#### Task item:
Switch "Describe" to "Identify" in the lines starting at the one containing "The width and height of the screenshot is (2194, 1680)." and ending at the one containing "tile-container-2-yield: Container 2", and give back only those lines with nothing else altered.

- - - -

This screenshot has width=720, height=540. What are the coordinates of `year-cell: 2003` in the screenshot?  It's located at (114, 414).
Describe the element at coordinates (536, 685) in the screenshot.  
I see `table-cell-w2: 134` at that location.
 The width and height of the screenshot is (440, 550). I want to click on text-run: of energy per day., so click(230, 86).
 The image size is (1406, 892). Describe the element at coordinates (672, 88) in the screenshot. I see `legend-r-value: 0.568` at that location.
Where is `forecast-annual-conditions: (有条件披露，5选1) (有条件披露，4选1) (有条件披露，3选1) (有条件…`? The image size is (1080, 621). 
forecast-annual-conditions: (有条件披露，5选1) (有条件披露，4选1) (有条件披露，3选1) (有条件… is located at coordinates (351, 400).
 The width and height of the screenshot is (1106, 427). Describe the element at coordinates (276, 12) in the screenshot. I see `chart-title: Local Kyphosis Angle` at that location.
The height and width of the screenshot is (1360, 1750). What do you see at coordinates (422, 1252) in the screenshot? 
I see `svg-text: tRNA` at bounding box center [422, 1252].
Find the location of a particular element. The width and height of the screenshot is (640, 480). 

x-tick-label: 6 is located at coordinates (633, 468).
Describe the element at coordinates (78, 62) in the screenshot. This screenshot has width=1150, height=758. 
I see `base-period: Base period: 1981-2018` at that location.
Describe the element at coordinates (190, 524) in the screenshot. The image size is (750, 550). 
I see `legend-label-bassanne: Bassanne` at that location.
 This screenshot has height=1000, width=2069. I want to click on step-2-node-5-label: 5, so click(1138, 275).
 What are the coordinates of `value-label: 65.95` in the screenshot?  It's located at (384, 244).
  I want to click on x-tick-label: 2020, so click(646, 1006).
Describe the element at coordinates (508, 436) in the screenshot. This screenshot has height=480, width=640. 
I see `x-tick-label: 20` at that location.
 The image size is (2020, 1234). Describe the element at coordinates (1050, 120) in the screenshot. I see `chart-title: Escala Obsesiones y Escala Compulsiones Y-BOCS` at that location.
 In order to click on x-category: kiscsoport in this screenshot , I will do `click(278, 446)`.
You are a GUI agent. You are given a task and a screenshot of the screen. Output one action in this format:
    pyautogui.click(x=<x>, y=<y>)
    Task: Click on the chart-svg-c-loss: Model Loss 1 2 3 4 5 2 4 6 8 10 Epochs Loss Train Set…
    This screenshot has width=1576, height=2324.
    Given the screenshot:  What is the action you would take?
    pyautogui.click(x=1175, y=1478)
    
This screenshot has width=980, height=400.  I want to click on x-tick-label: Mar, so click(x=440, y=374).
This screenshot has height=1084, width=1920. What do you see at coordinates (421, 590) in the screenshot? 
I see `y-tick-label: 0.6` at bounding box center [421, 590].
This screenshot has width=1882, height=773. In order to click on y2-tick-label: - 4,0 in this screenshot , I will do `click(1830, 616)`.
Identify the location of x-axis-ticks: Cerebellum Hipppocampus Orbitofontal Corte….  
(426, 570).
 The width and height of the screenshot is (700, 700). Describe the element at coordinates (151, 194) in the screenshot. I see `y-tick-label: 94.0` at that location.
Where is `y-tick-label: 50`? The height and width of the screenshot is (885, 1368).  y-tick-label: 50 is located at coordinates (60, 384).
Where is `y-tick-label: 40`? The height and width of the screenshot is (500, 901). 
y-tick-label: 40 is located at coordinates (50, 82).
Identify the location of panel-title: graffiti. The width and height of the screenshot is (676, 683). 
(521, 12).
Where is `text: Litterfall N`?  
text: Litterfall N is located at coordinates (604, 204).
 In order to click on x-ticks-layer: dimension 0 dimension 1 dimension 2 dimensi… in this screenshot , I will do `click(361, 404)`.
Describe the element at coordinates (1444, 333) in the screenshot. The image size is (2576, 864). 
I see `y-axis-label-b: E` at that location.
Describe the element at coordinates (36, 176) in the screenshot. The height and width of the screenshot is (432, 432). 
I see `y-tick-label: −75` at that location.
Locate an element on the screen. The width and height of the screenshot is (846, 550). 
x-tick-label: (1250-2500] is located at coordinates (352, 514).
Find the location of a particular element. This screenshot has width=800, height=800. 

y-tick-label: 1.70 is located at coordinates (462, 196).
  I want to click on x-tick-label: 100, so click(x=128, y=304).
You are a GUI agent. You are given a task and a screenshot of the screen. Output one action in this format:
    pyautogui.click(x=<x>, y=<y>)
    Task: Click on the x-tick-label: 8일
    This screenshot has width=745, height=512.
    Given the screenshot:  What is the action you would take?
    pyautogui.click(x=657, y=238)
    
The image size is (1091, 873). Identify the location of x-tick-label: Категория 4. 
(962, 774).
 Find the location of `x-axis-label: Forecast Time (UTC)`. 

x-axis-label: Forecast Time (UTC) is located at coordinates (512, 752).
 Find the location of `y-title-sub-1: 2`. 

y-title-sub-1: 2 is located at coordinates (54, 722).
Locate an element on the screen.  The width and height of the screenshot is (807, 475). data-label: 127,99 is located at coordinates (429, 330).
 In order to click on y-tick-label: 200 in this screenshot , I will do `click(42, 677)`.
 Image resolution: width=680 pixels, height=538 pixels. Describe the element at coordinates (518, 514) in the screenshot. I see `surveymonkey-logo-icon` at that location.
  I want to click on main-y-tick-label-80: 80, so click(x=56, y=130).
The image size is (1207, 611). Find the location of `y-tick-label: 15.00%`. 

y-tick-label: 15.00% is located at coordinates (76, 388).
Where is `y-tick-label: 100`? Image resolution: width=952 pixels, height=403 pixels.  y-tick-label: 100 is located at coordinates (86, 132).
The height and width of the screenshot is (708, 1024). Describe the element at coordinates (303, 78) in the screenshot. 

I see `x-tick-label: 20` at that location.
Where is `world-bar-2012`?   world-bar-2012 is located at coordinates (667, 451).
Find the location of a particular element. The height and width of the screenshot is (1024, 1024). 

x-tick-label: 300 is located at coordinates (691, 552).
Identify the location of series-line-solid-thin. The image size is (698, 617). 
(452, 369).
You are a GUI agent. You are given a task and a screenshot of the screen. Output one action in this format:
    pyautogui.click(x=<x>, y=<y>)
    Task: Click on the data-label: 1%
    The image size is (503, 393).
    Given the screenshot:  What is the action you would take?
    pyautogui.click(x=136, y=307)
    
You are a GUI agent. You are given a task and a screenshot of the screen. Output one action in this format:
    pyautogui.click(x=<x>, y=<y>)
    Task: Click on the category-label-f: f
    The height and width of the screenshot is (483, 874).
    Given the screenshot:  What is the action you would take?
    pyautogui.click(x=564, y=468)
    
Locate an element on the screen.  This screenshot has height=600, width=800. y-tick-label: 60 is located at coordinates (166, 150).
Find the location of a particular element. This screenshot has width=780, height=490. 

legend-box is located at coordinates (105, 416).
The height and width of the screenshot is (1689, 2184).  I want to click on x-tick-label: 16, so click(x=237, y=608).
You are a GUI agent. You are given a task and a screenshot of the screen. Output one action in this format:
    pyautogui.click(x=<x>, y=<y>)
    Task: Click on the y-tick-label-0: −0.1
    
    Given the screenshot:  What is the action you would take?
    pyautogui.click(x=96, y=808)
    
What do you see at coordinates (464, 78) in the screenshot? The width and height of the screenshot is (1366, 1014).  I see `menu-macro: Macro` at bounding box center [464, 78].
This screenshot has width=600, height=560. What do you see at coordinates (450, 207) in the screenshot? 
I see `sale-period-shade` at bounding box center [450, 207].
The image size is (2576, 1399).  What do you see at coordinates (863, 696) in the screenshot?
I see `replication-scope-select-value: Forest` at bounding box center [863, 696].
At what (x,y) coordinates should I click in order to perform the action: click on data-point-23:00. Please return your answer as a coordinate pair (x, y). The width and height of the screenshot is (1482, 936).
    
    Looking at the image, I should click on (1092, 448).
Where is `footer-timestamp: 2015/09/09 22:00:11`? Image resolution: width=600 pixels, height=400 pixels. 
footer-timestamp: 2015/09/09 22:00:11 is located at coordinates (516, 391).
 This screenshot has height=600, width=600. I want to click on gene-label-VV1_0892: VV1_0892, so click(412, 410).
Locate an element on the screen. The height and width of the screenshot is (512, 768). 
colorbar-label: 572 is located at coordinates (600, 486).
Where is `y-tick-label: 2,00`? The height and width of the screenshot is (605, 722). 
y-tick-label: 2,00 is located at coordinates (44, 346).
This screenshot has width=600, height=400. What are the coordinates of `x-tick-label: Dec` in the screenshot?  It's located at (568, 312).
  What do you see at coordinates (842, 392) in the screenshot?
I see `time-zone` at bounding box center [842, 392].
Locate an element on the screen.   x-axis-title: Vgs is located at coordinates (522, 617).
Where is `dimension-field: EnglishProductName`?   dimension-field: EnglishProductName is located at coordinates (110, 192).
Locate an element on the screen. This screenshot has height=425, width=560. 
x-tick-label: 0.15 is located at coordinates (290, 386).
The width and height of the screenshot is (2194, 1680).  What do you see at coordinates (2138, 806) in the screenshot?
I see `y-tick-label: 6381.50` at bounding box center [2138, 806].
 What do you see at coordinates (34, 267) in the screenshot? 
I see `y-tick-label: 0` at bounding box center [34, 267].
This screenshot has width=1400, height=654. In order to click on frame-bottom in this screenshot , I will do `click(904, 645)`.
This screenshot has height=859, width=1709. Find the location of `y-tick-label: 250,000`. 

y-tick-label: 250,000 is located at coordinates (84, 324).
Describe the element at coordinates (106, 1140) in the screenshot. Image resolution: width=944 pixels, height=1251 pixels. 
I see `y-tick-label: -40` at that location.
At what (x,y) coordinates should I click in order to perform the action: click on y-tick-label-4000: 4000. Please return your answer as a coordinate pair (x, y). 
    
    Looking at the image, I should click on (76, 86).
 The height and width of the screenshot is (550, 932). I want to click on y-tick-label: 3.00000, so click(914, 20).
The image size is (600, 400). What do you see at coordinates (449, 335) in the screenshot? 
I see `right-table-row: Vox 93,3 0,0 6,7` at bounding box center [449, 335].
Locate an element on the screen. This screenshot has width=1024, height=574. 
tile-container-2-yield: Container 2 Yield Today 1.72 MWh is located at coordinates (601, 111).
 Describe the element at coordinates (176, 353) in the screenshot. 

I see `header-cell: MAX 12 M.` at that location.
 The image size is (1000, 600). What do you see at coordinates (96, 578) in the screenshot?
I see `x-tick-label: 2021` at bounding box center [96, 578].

- - - -

#### Response below:
The width and height of the screenshot is (2194, 1680).  What do you see at coordinates (2138, 806) in the screenshot?
I see `y-tick-label: 6381.50` at bounding box center [2138, 806].
 What do you see at coordinates (34, 267) in the screenshot? 
I see `y-tick-label: 0` at bounding box center [34, 267].
This screenshot has width=1400, height=654. In order to click on frame-bottom in this screenshot , I will do `click(904, 645)`.
This screenshot has height=859, width=1709. Find the location of `y-tick-label: 250,000`. 

y-tick-label: 250,000 is located at coordinates (84, 324).
Identify the element at coordinates (106, 1140) in the screenshot. Image resolution: width=944 pixels, height=1251 pixels. 
I see `y-tick-label: -40` at that location.
At what (x,y) coordinates should I click in order to perform the action: click on y-tick-label-4000: 4000. Please return your answer as a coordinate pair (x, y). 
    
    Looking at the image, I should click on (76, 86).
 The height and width of the screenshot is (550, 932). I want to click on y-tick-label: 3.00000, so click(914, 20).
The image size is (600, 400). What do you see at coordinates (449, 335) in the screenshot? 
I see `right-table-row: Vox 93,3 0,0 6,7` at bounding box center [449, 335].
Locate an element on the screen. This screenshot has width=1024, height=574. 
tile-container-2-yield: Container 2 Yield Today 1.72 MWh is located at coordinates (601, 111).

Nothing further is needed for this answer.